The key breakthrough in the long war against deflation, though, will come with growth in wages, as more income will translate into greater willingness of Japanese consumers to spend. The prime minister told lawmakers this month that his goal is to create a “virtuous circle” of rising wages and employment that leads to greater consumption and investment. As part of the campaign to lift wages, Abe’s government last month even started talks with business and union leaders. “The key for the success of Abenomics is whether companies will raise wages,” Norio Miyagawa, a senior economist at Mizuho Securities Research & Consulting in Tokyo, told Bloomberg News.

By that measure, today was a setback for Abe. Despite his use of the bully pulpit, wages are still falling. According to the Japanese labor ministry, regular wages (excluding overtime and bonuses) fell yet again in September, dropping 0.3 percent. “Companies still aren’t confident enough that growth will be sustained and will probably hesitate to raise wages, especially base salaries, for the time being,” Miyagawa said.

The news wasn’t all bad. The housing market is rebounding, as starts in September increased 19.4 percent from a year earlier, the government announced today. That’s better than the median 12 percent expected by two dozen analysts surveyed by Bloomberg and marks the 13th straight month of improvement.

The mixed picture—improvement here, disappointment there—isn’t limited to the economic data. Japan’s electronics sector is in flux, too, as seen by the contrasting fortunes of its two most important companies: Sony and Panasonic.

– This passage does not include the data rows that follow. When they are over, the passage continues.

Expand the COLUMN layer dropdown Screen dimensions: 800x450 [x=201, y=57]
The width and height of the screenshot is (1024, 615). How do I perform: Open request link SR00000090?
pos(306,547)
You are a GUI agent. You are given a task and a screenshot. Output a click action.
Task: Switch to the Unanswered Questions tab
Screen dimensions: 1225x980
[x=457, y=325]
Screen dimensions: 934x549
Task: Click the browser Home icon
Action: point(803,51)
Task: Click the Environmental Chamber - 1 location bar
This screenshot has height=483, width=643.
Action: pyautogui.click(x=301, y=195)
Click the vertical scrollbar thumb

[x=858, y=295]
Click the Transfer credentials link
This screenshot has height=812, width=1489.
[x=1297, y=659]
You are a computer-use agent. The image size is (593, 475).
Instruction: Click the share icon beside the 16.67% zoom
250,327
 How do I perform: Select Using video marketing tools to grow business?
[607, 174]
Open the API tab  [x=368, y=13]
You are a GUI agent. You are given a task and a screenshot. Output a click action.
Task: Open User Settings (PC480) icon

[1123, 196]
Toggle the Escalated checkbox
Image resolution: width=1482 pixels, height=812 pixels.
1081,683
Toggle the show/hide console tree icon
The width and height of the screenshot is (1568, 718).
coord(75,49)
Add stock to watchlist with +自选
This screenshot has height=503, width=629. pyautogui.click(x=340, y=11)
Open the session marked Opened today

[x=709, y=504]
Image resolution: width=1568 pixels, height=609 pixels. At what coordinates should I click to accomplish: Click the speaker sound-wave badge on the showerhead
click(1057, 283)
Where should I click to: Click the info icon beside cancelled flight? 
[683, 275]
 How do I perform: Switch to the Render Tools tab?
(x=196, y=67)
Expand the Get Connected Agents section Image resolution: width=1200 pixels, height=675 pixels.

Sony today slashed its earnings forecast by 40 percent, as the Tokyo-based company continues to struggle in what seems to be a futile attempt to turn around its ailing television business. As recently as August, Sony was expecting profit of 50 billion yen ($509 million) for the fiscal year ending in March 2014, but today the company said in a statement that earnings would be just 30 billion yen.

The picture is much brighter at Sony’s biggest local rival. Panasonic, like Sony, hasn’t been able to keep up with Korean competitors Samsung Electronics and LG Electronics or low-cost Chinese producers. Unlike Sony, however, Panasonic has decided to cut its losses and shift away from its television business, focusing instead on newer sectors with more growth potential.

That’s paying off for Panasonic, with the company announcing yesterday it stands to make as much as $7 billion selling lithium batteries to Tesla Motors, Elon Musk’s maker of high-end electric cars. Panasonic expects to earn 100 billion yen in the year ending in March, the company announced today, up from its previous estimate of 50 billion yen.